And so Roberto returned to the land of his ancestors and Artyom managed to get in touch with local historians who know the history of this family and organize a meeting within the city library, where even about 20 books belonging to their family were preserved. Roberto was shown the places where the houses of his ancestors stood, the college built by their family and the station from which they had to flee first to Moscow, and then through Bessarabia to Poland.
Local journalists interviewed him and this was a very important moment for our friend, who practically flew to Russia for the sake of it. And it was a great honor for us to help him in this mission and to assist in the search for information.
We met all together at dinner, where Roberto told us how everything went.
Day twelve. Vologda - Yaroslavl
In our tours we try to avoid large federal highways whenever possible, and today we did it again. Having left Vologda, we turned onto a local road, which, although it was full of broken asphalt, was completely deserted, picturesque and passed by the small village of Kukoboi, in which there is a small a masterpiece of Russian architecture of the early 20th century, the Cathedral of the Savior of the Holy Face.

What this exercise asks ::
1. In the travel account, why did the group turn onto a local road after leaving Vologda?
2. According to the travel account, what cathedral stands in the village of Kukoboi?
The material here has nothing to do with the travel account.

Information provided ::
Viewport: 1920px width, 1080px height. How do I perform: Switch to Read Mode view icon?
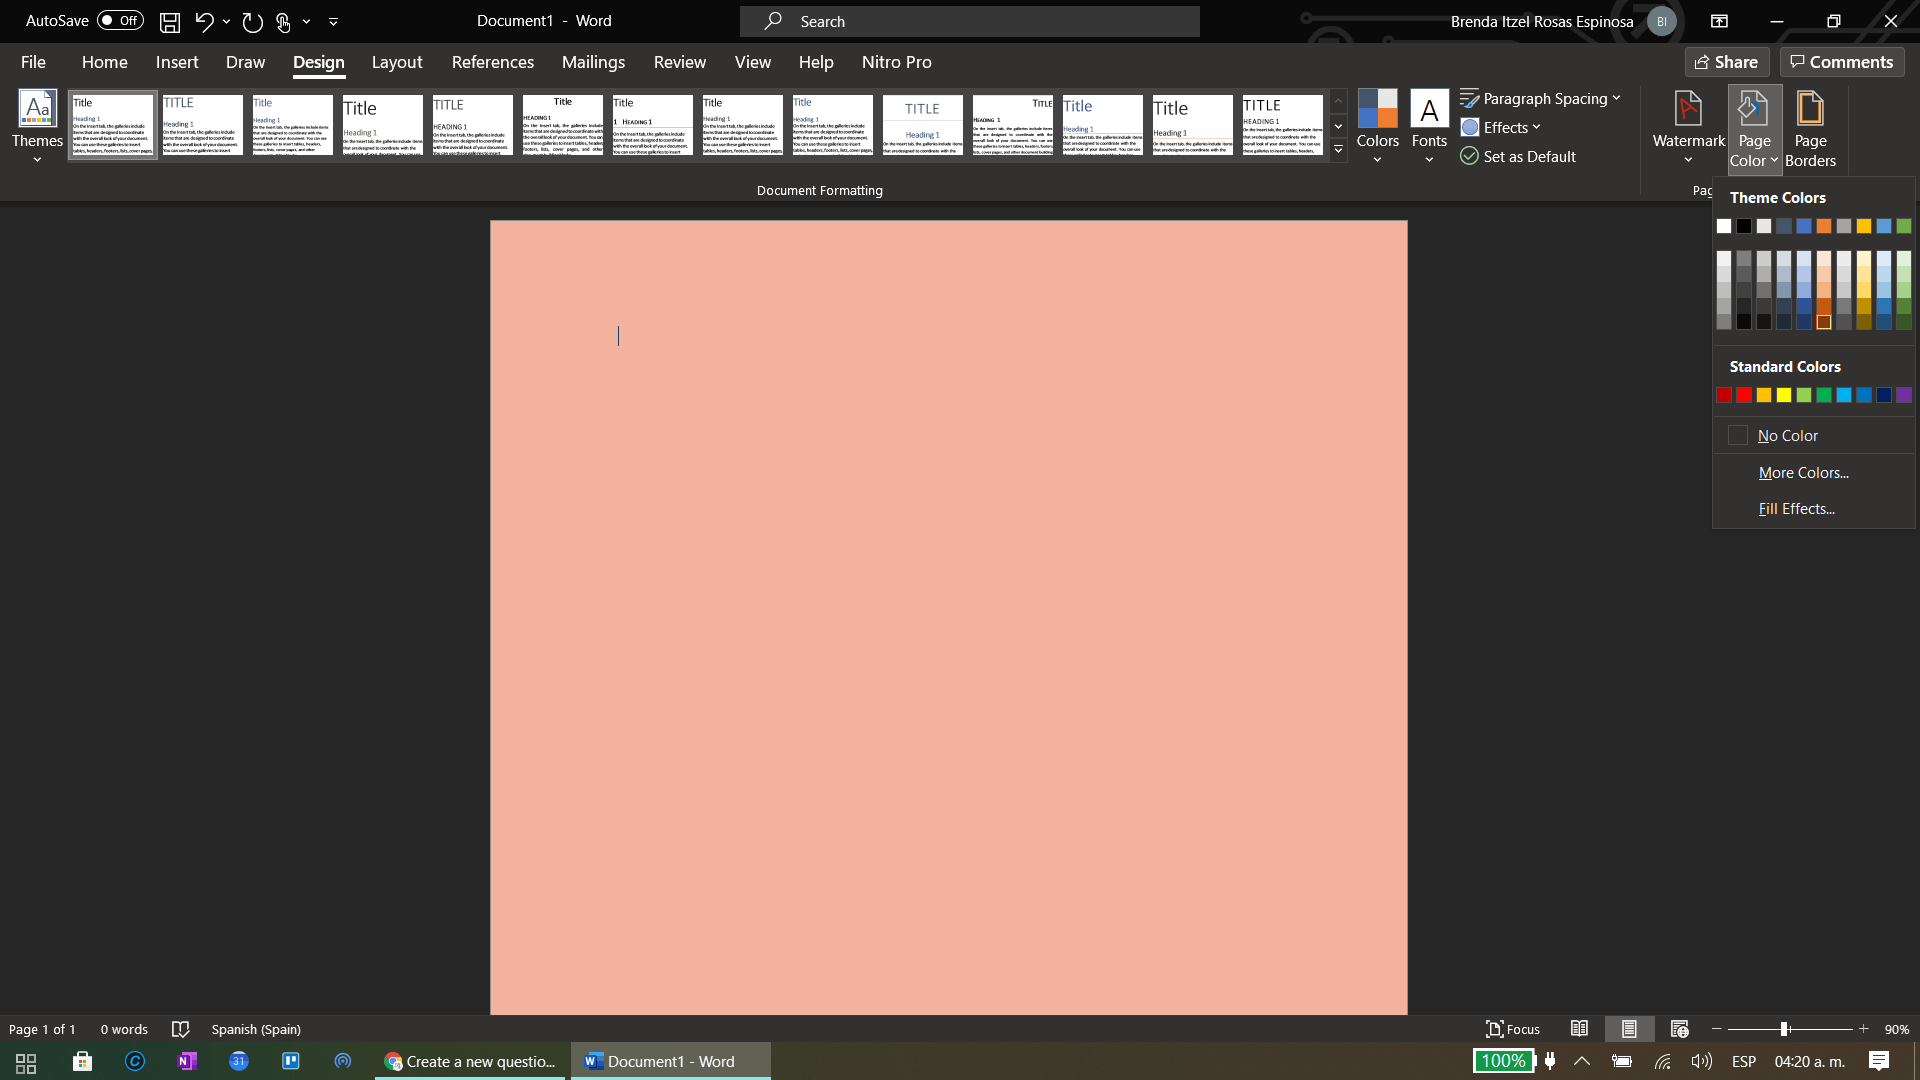click(x=1579, y=1029)
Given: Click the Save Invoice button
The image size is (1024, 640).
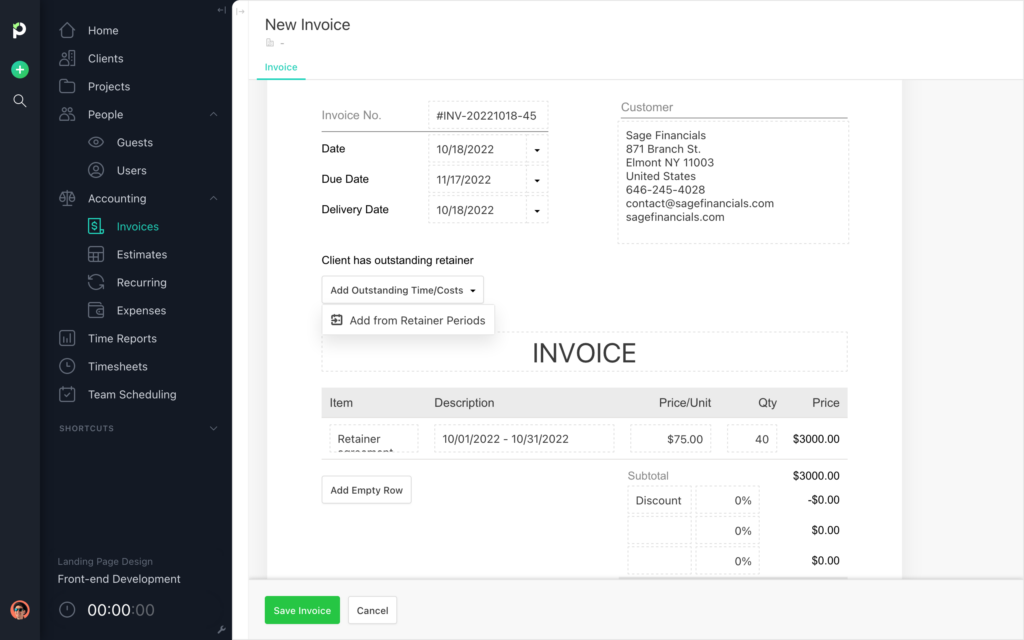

Solutions to the exercise ::
1. On their tours they try to avoid large federal highways whenever possible. So after leaving Vologda they took a local road that, despite its broken asphalt, was deserted and picturesque.

2. The Cathedral of the Savior of the Holy Face.